WeightNormParamAttr

class paddle.static. WeightNormParamAttr ( dim: int | None = None, name: str | None = None, initializer: Initializer | None = None, learning_rate: float = 1.0, regularizer: WeightDecayRegularizer | None = None, trainable: bool = True, do_model_average: bool = False, need_clip: bool = True ) [source]

Note

Please use ‘paddle.nn.utils.weight_norm’ in dygraph mode.

Note

gradient_clip of ParamAttr HAS BEEN DEPRECATED since 2.0. Please use need_clip in ParamAttr to specify the clip scope. There are three clipping strategies: ClipGradByGlobalNorm , ClipGradByNorm , ClipGradByValue .
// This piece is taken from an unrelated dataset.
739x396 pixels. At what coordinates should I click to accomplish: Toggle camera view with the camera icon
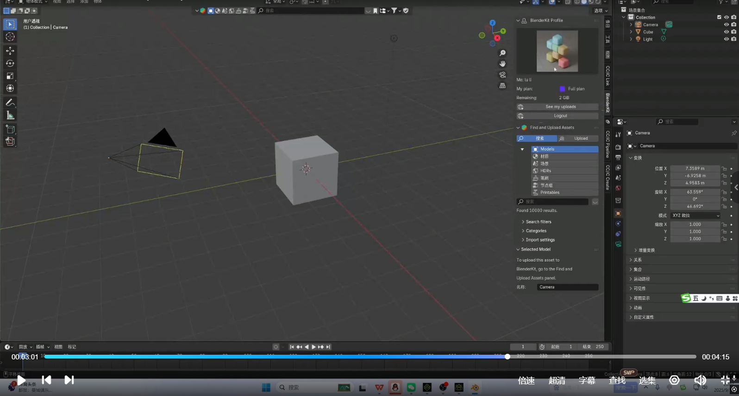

Parameter of weight Norm. Weight Norm is a reparameterization of the weight vectors in a neural network that decouples the magnitude of those weight vectors from their direction. Weight Norm has been implemented as discussed in this paper: Weight Normalization: A Simple Reparameterization to Accelerate Training of Deep Neural Networks.

Parameters

dim (int, optional) – Dimension over which to compute the norm. Dim is a non-negative number which is less than the rank of weight Tensor. For Example, dim can be chosen from 0, 1, 2, 3 for convolution whose weight shape is [cout, cin, kh, kw] and rank is 4. Default None, meaning that all elements will be normalized.
name (str, optional) – The parameter’s name. Default None, meaning that the name would be created automatically. Please refer to Name for more details.
initializer (Initializer, optional) – The method to initialize this parameter, such as initializer = paddle.nn.initializer.Constant(1.0). Default None, meaning that the weight parameter is initialized by Xavier initializer, and the bias parameter is initialized by 0.
learning_rate (float32, optional) – The parameter’s learning rate when optimizer is \(global\_lr * parameter\_lr * scheduler\_factor\). Default 1.0.
regularizer (WeightDecayRegularizer, optional) – Regularization strategy. There are two method: L1Decay , L2Decay. If regularizer is also set in optimizer (such as SGD ), that regularizer setting in optimizer will be ignored. Default None, meaning there is no regularization.
trainable (bool, optional) – Whether this parameter is trainable. Default True.
do_model_average (bool, optional) – Whether this parameter should do model average. Default False.
need_clip (bool, optional) – Whether the parameter gradient need to be clipped in optimizer. Default is True.

Examples

>>> import paddle

>>> paddle.enable_static()

>>> data = paddle.static.data(name="data", shape=[3, 32, 32], dtype="float32")

>>> fc = paddle.static.nn.fc(
...     x=data,
...     size=1000,
...     weight_attr=paddle.static.WeightNormParamAttr(
...         dim=None,
...         name='weight_norm_param',
...         initializer=paddle.nn.initializer.Constant(1.0),
...         learning_rate=1.0,
...         regularizer=paddle.regularizer.L2Decay(0.1),
...         trainable=True,
...         do_model_average=False,
...         need_clip=True,
...     ),
... )